Online classes offer many advantages to adult learners, one of the most important is their great flexibility. Self-paced classes go even further than that, allowing students to take as much time as they need to complete the work.
Self-paced learning offers adults a range of options to further their education. They can advance their careers by sharpening a job skill, work toward a degree or certification or simply learn something new without stepping foot on a college campus.
However, Internet learning is more than that. Some programs also allow students to take only the courses they want and complete them in their own time. Through this type of online learning, adults can study a foreign language or update their computer skills between working full-time or raising a family.
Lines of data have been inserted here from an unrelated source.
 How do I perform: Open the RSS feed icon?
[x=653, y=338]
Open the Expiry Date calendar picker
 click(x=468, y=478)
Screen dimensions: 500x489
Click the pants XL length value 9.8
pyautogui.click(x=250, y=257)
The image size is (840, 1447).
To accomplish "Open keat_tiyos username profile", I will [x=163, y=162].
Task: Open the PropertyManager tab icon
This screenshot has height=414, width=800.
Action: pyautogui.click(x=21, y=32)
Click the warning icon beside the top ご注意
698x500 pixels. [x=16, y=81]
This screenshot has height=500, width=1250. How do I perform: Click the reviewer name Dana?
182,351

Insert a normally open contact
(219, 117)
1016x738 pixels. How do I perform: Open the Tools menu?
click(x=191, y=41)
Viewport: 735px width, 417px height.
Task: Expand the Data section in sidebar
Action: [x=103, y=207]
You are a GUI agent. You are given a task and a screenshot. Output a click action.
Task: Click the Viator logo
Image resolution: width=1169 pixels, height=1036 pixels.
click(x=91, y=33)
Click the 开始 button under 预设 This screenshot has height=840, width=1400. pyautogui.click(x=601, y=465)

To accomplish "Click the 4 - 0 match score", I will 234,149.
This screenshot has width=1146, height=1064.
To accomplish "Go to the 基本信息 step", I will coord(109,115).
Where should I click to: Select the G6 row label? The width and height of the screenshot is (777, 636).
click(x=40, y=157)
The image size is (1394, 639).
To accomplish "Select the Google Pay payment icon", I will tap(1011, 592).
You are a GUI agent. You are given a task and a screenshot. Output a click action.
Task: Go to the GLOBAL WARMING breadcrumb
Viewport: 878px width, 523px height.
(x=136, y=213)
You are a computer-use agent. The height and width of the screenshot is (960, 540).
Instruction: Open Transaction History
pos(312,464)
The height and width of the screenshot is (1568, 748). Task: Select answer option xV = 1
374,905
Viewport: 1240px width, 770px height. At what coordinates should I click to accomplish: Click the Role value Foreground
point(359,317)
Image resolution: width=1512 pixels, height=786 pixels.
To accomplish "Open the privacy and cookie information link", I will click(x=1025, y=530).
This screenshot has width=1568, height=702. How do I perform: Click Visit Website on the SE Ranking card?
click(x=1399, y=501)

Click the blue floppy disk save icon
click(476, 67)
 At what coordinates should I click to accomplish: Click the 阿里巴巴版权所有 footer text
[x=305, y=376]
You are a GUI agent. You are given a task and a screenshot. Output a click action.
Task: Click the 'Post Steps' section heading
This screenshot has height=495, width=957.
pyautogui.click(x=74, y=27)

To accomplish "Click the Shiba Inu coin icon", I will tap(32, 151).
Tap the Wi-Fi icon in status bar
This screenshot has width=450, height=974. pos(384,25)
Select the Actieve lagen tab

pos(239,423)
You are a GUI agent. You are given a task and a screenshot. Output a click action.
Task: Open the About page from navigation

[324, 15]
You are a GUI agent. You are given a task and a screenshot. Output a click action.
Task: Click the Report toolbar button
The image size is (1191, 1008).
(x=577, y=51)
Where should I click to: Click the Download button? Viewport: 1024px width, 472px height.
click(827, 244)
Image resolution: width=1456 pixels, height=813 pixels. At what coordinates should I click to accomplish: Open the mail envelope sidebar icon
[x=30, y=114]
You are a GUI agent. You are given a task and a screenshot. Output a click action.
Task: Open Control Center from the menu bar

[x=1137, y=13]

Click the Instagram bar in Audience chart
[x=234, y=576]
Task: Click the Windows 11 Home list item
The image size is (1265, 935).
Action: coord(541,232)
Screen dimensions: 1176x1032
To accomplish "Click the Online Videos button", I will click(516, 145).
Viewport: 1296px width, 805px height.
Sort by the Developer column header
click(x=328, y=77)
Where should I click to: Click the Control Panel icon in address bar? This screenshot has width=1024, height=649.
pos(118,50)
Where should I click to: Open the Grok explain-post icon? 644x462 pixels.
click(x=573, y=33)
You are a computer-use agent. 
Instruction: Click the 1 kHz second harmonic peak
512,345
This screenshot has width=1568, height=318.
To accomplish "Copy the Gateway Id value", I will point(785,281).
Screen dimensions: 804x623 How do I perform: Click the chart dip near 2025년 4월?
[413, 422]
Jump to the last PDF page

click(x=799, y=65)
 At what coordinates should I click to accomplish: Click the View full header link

Advantages of Learning at Your Own Pace
Self-paced learning is not a new concept. Before the Internet became widespread, many adults signed up for correspondence or mail-order courses that allowed them to complete certain levels of study from the comfort of their own homes and in their own time. They didn’t need to register with a college or pay the high tuition costs.
But times have changed, and more students are turning to self-paced online learning as an option. Besides being flexible and convenient, online schools are open around the clock so students can access their course information any time of the day. They also offer a technological edge over some traditional brick-and-mortar schools and foster more interaction between instructors and students.1
Students find that it is easier to balance work and home life by learning at their own pace and not stressing over deadlines and class schedules. Self-paced eLearning is also widely accepted by employers who want their employees to further their jobs skills without taking time off work to do so. Companies are also more accepting of online college degrees.
Disadvantages of Self-Paced Learning
While learning at your pace programs offers non-traditional college students a chance to take some courses they might not otherwise have the opportunity, there are a few disadvantages to keep in mind as well. Students who lack motivation may fall behind as can those with bad study habits. Students who are used to traditional classroom environments may have a hard time not being a routine or having an instructor looking over their shoulder.
Other issues with self-paced learning is the feeling of isolation some adults may have by not having any interaction with instructors and classmates. Finally, if you have problems with your computer or Internet connection, you may be able to complete your studies.
Types of Self-Paced Learning
There are several options available when it comes to choosing a self-paced learning program:
Competency-Based Education: This style of online learning focuses on making sure the student has processed the skills and knowledge to succeed in a certain field of study. Students can earn a degree or certification in a specific subject area by passing a series of assessments. When a person is ready to move on from one course to the next, he or she just takes an assessment test. Capella University offers a wide variety of self-paced, competency-based classes.
Massive Open Online Courses: MOOCs offer students a chance to take classes for free from many prestigious universities through an education provider. Not all MOOCs are self-paced; each college or university has their own list. It’s a great way to decide what field you want to study.
Online Training Libraries: While not technically a college or university, online training libraries such as lynda.com offer video tutorials for subscribers to learn about software, business, education, design and more. Lynda.com is one of the first online training libraries offering a wide range of subjects.
Impact on Higher Education
Incorporating a self-paced learning component into current university programs could make them more marketable to different types of learners. Some studies show that self paced or competency baced programs are better able to attract minorities and non-traditional students. We hope it's only a matter of time before more and more universities experiement with this option.